Merebaknya fenomena rombongan jarang beli (Rojali) dan rombongan hanya nanya (Rohana) yang cerminan melemahnya daya beli, membuat Menko Perekonomian Airlangga Hartarto angkat bicara.
Di menepis kabar tersebut seiring Badan Pusat Statistik (BPS) yang baru saja mengumumkan pertumbuhan ekonomi nasional kuartal II-2025 mencapai 5,12 persen. Kedua fenomena itu, hanya isu yang ditiup-tiup.

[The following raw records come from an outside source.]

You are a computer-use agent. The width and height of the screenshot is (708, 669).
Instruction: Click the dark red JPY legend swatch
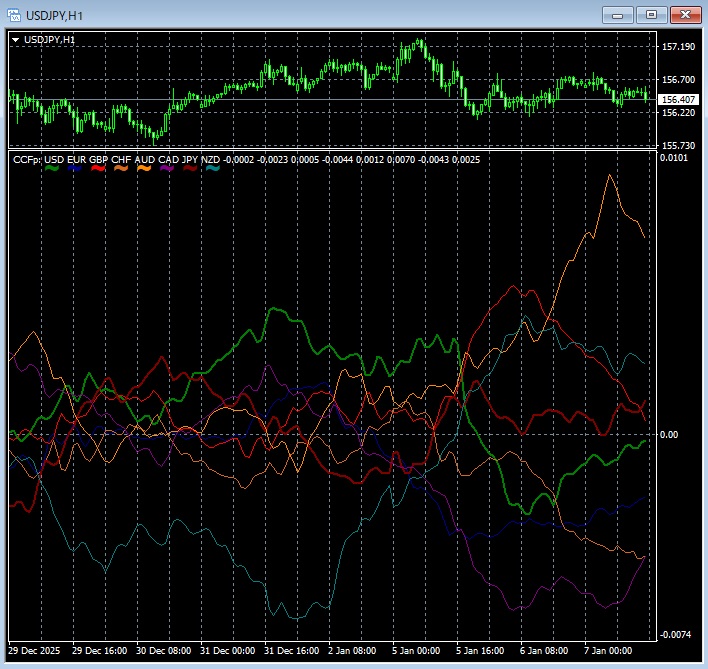189,169
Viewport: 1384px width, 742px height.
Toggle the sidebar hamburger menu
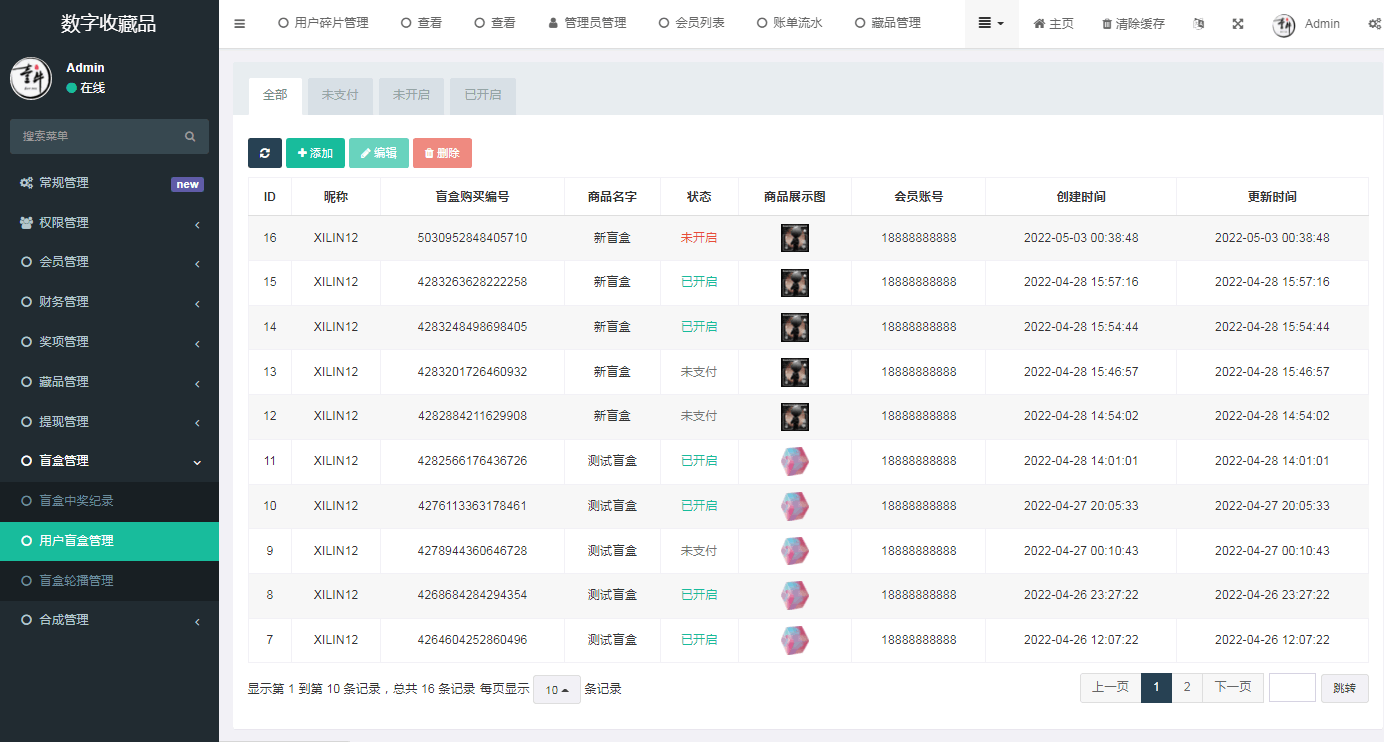pyautogui.click(x=239, y=24)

“Ini menunjukkan bahwa terkait dengan isu Rohana dan Rojali ini isu yang ditiup-tiup. Jadi, faktanya berbeda. Tentu ini yang harus kita lihat,” ujar Menko Airlangga saat konferensi pers di Jakarta, Selasa (5/8/2025).

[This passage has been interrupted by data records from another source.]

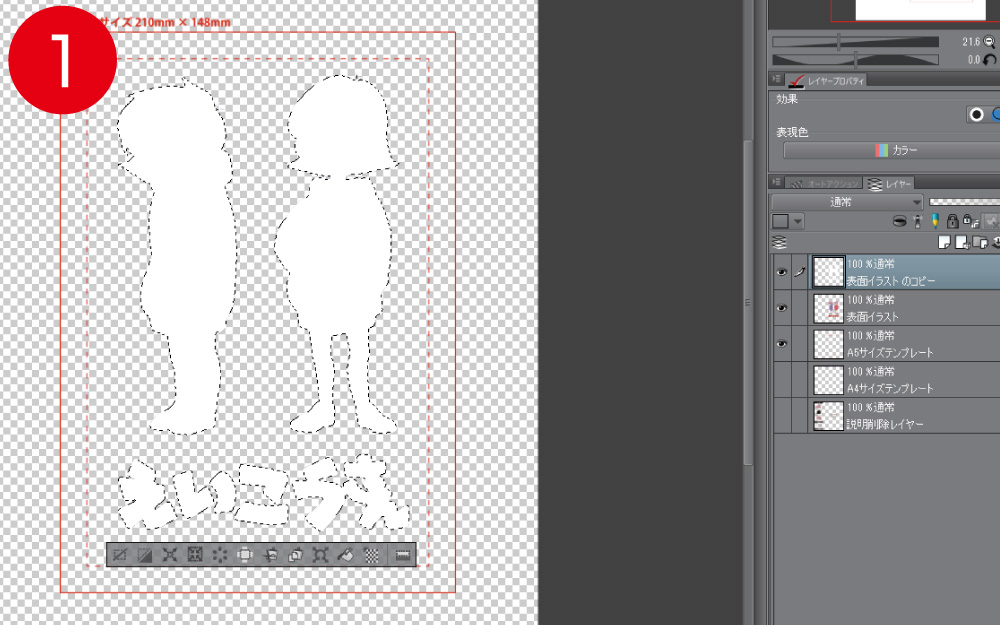Click the Fill bucket icon in selection launcher
Image resolution: width=1000 pixels, height=625 pixels.
345,555
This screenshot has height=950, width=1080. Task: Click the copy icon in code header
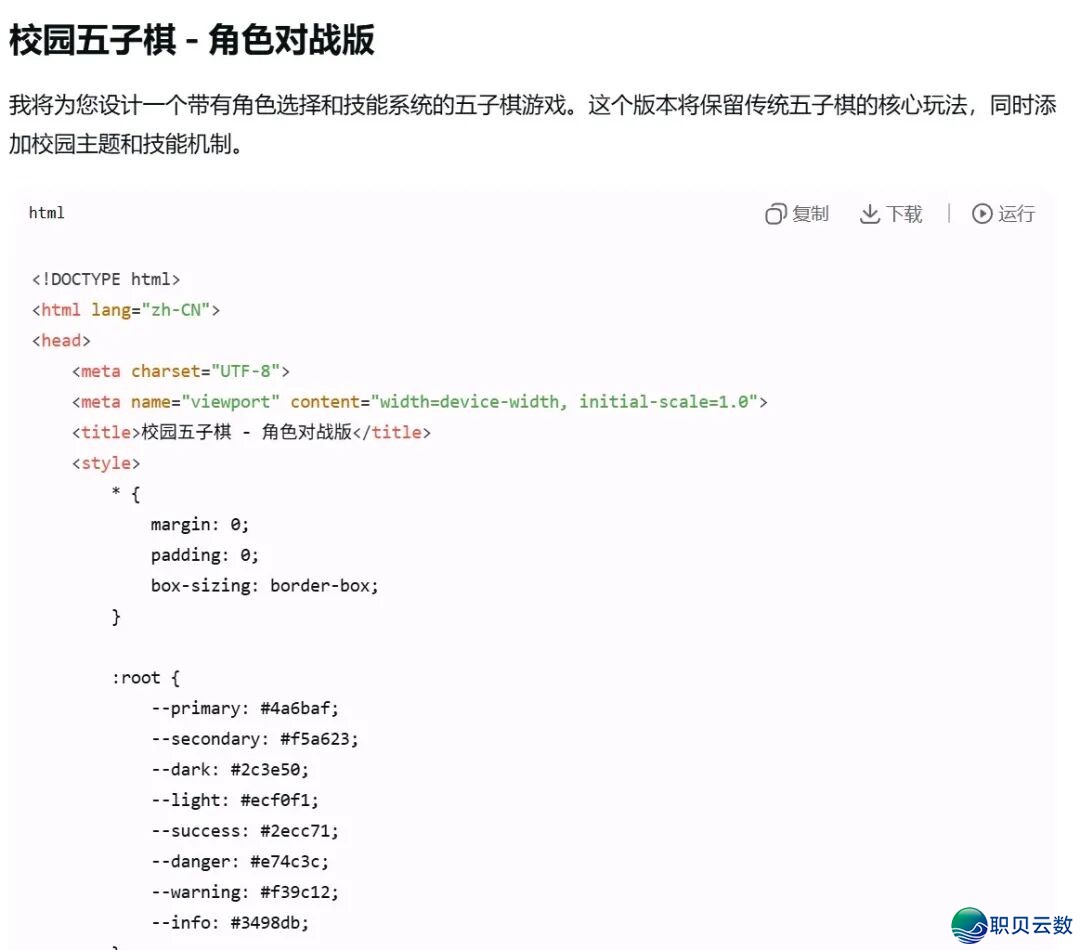pyautogui.click(x=776, y=214)
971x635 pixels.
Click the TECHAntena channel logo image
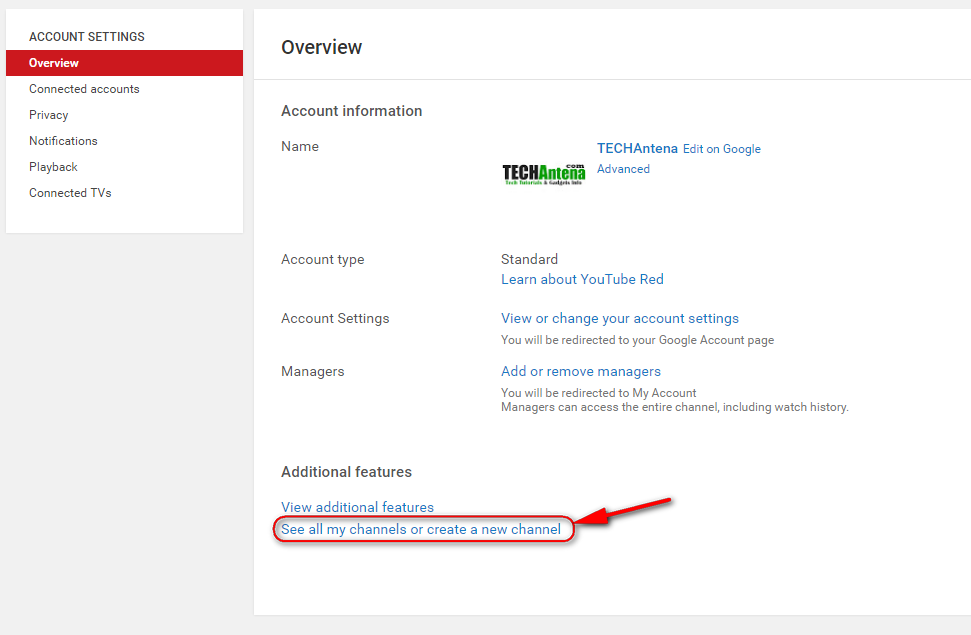543,174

Diterangkan mantan Ketua Umum (Ketum) Partai Golkar itu, saat ini, telah terjadi pergeseran pola konsumsi atau belanja di masyarakat. Dulu, konsumen Indonesia terbiasa berbelanja secara offline, kini bergeser ke online.
Sehingga wajar jika jumlah pengunjung mal atau pusat perbelanja, tergerus signifikan. Tercatat jumlah masyarakat yang berbelanja secara online tumbuh 7,55 persen di kuartal II-2025 dibandingkan kuartal I-2025.
“Kita lihat transaksi ritel online ini baru dirilis oleh BPS, tahun kemarin tidak di-track tapi tahun ini sudah mulai di-track. E-retail dan marketplace tumbuhnya kuartal to kuartal, sebesar 7,55 persen,” kata dia.
Dia memberikan contoh, produk online yang paling banyak dibeli yaitu personal care dan kosmetik. Pertumbuhannya mendekati 17 persen. Disusul produk rumah tangga dan kantor yang bertumbuh 29,38 persen.
“Kalau kita lihat kinerja keuangan sektor ritel dari 3 perusahaan pabrik, 1 minimarket yang dua salah satu yang banyak outlet di mall, seluruhnya semester I ini pertumbuhannya mendekati 5 persen yaitu 4,99 persen, 6,85 persen dan 12,87 persen,” jelas dia.
Sebelumnya, anggota Komisi XI DPR dari Fraksi Partai Kebangkitan Bangsa (PKB), Tommy Kurniawan menyebut, tren ‘Rojali’ dan ‘Rohana’ merupakan sinyal pelemahan daya beli masyarakat yang perlu segera direspons pemerintah.
“Kita tidak bisa menutup mata. Fenomena Rojali dan Rohana mencerminkan kondisi ekonomi masyarakat yang sedang lesu. Ini alarm penting bahwa daya beli terus melemah dan harus segera disikapi,” ujar Tomkur, sapaan akrabnya di Jakarta, Selasa (5/8/2025).
Dia mendorong pemerintah untuk memperkuat sektor rumah tangga yang merupakan penggerak utama ekonomi nasional. Ia menekankan pentingnya inovasi dalam pelayanan dan kebijakan ekonomi agar masyarakat kembali bergairah berbelanja.
Berdasarkan data Badan Pusat Statistik (BPS), laju pertumbuhan konsumsi rumah tangga pada triwulan I-2025 hanya mencapai 4,87 persen, turun dibanding periode yang sama tahun lalu sebesar 4,91 persen. Padahal sebelum pandemi COVID-19, angka ini sempat menyentuh 5,4 persen. Padahal, konsumsi rumah tangga menyumbang lebih dari 52 persen terhadap Produk Domestik Bruto (PDB) nasional.
“Masyarakat kini jauh lebih selektif dalam berbelanja. Kalau dulu langsung beli, sekarang mereka bandingkan harga di toko online, tunggu promo, bahkan kadang hanya tanya tanpa niat beli. Inilah yang menyebabkan banyak pusat perbelanjaan tampak sepi,” jelasnya.